And you may have a red breasted nuthatch that’s coming to your feeder. It bred up in Canada, then came down to Kentucky. It’s been feeding on sunflower seeds at your feeder all winter long. Boy, it sure would be nice to keep that red breasted nuthatch around for the summer, right? But you can have as many sunflowers as you want out, and the red breasted nuthatch is not going to stay.

And with ruby throateds, for example, you can keep your feeder out for as long as you want. And you may have 20 or 30 ruby throated hummingbirds come into your feeder. But how many times do you leave the feeder out and you ever have one stay? Hardly, hardly ever. So, they’re programmed to move despite having a food source.

So, I don’t think that the feeder is a bad thing. As a matter of fact, we’ve all thought, hummingbird researchers and banders and all the people that think about these kind of things…. we do have some ruby throated hummingbirds that are hatched late and there are also some that may not be in the best of health – they may have an injury, something like that. And we always feel like these birds that linger are probably really utilizing the feeders, and the feeders are really helping them out. So, we all advocate leaving the feeders out to help the ruby throated until they leave.

Now what happens is occasionally a rufus hummingbird finds it before the winter has really come. And so the question is, what do you do?

I have kind of migrated myself into what I tell people now is that if they have a hummingbird, and I’m answering these questions mostly for rufus hummingbirds but there’s a few other western species that show up.

We’ve not had many of them at all in Kentucky, but surrounding states have had other western species like black chinned hummingbirds, Allen’s hummingbird, calliope hummingbird, broad tailed hummingbird, Anna’s hummingbird. These are some other western species that occasionally show up in the East. Rufous is 10 to 1 more common than anything else. So, I kind of answered a lot of your questions with Rufous in mind.

I didn’t have this thought 10 years ago when you had yours but nowadays I’m pretty adamant about this. Nowadays, what I tell hosts is, “We’re going to have a period in the winter in Kentucky that’s going to challenge these birds.” And I sometimes worry more about the hosts and their anxiety about their little babies. You know how that was, checking on your bird every day, making sure the feeder was out before sunup.

So, if they have a rufous hummingbird that’s coming in November and if they’re going to go on a big vacation during the winter or if they think that this is going to be a lot of anxiety for them worrying about the hummingbird making for the winter, then I tell them that they should probably just take their feeder down. That Rufus hummingbird will find another place to find carbohydrates. Now, the only problem with that is it could be just the neighbor’s feeder and it doesn’t really change anything. Or it could be a feeder a couple miles away that we wouldn’t know about.

But, if they do decide to keep a feeder up, and if they have a hummingbird show up in November, December, before it gets really cold, then I make sure that I tell them, you know, once it gets to be real winter and we’ve had a really hard freeze and all the other flowers are gone, and the bird is coming to your feeder daily, it’s survival is probably going to be dependent on you during a period in January and February.

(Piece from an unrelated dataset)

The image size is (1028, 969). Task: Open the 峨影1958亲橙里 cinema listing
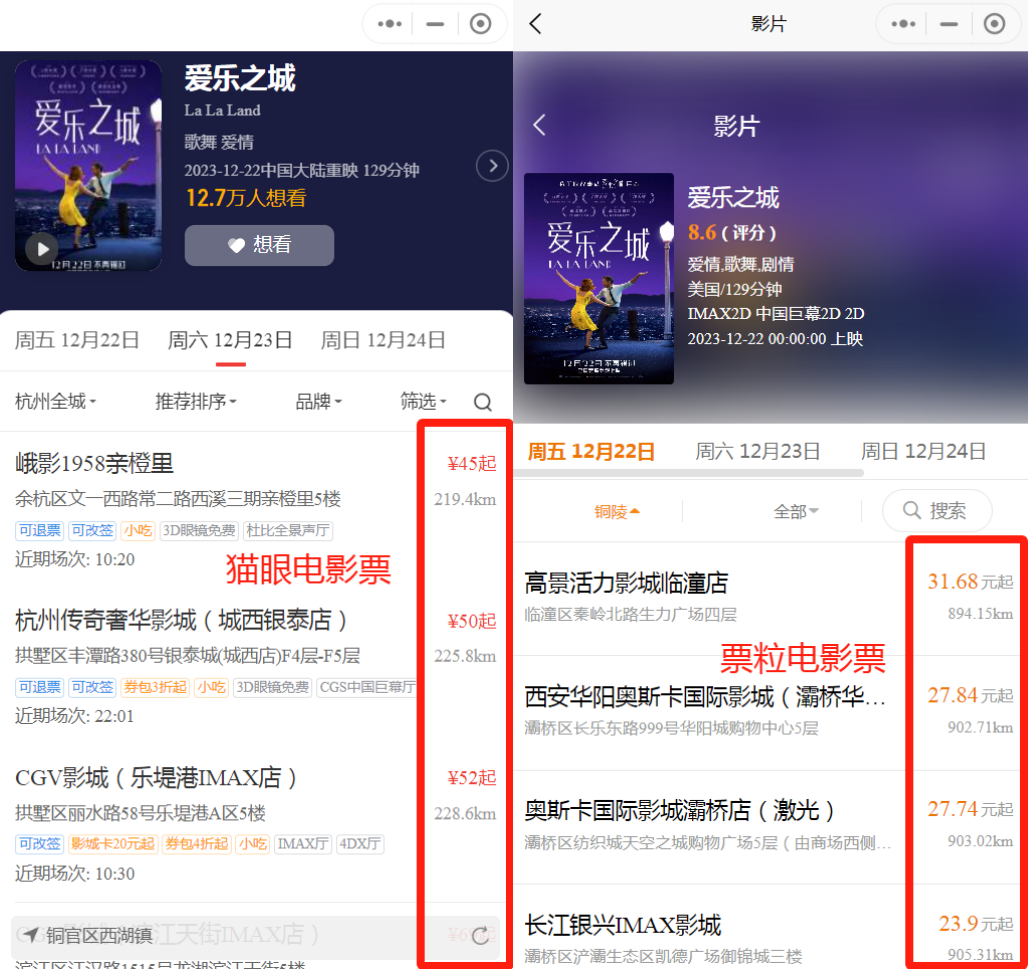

So, if you’re going to be off on vacation or you don’t think you’re going to want to be real careful about making sure that it has a food source, then you should probably take it down. Because the food sources of the feeder are definitely critical to the survival at our latitude. Now, further south, the birds can probably make it better without an artificial food source. But even points north… I have associates who have banded these things up in Michigan during the winter. It’s really cold there so the feeder is really critical.

So, back to the initial question of leaving the feeder up. We all leave the feeders up and make sure the ruby throateds are gone. Occasionally somebody will get one of these, probably a rufous hummingbird, show up.

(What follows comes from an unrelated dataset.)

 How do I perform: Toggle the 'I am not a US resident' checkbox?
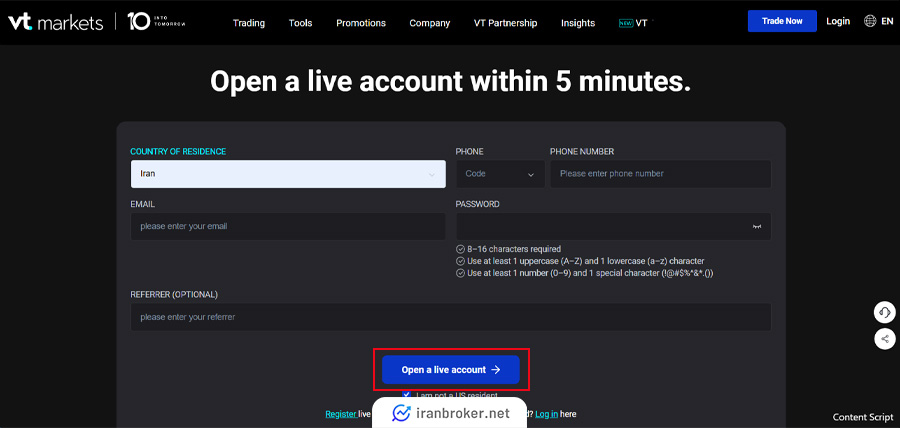point(406,395)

Sometimes these days people google it on the internet and they kind of know what to do. I had one bird in northern Kentucky one year that I didn’t even hear about until February just because I happened to meet the people in-person and they said “Oh, we’ve got a hummingbird come to our feeder.” So sometimes people figure out what to do about these by googling it.

One thing I have for people that run into these in Kentucky, I have accumulated about five heated feeders. These plug in and they have a light, kind of like your Christmas lights, that go underneath the feeder inside a black encasing bottom. And I loan these out because as you said you’ve been looking for a rufus hummingbird again for 10 years and you haven’t had one. Well, most everybody doesn’t.

So, I worked with the folks that have the heated feeders and they actually donated a few to me – very nice for them to do that – to pass around. I think Hummer Heated Delight is the brand of feeder and they were real nice to provide me some loaners to pass around to people.

And what I do is loan them out to people. I loaned four of them out last year and the people just keep them until the hummingbird departs and I’ll retrieve it somehow. Then next year I’ll have a heated feeder for somebody else to use on loan. We have a few people in Kentucky that have had one a second time, but most everybody just has this happen once to them, you know, where they need something like this.

Shannon: Yes, that is excellent to have that option there. And yes, thanks to them for that. But you said Michigan. They can go up as far as Michigan and over winter?

Brainard: Yeah, they’ve had a few. I mean, harsh winters claim the lives of all kinds of wildlife – birds, mammals, everything. So, there’s lots of different things that can happen to a hummingbird that tries to winter in the eastern U. S. A lot of that is stress related to cold. So obviously, the farther north you get, the fewer are going to survive or maybe even try to survive the winter. So, there’s not a lot. And some of the reports that they get are in the fall. And some of them are these birds that travel farther south.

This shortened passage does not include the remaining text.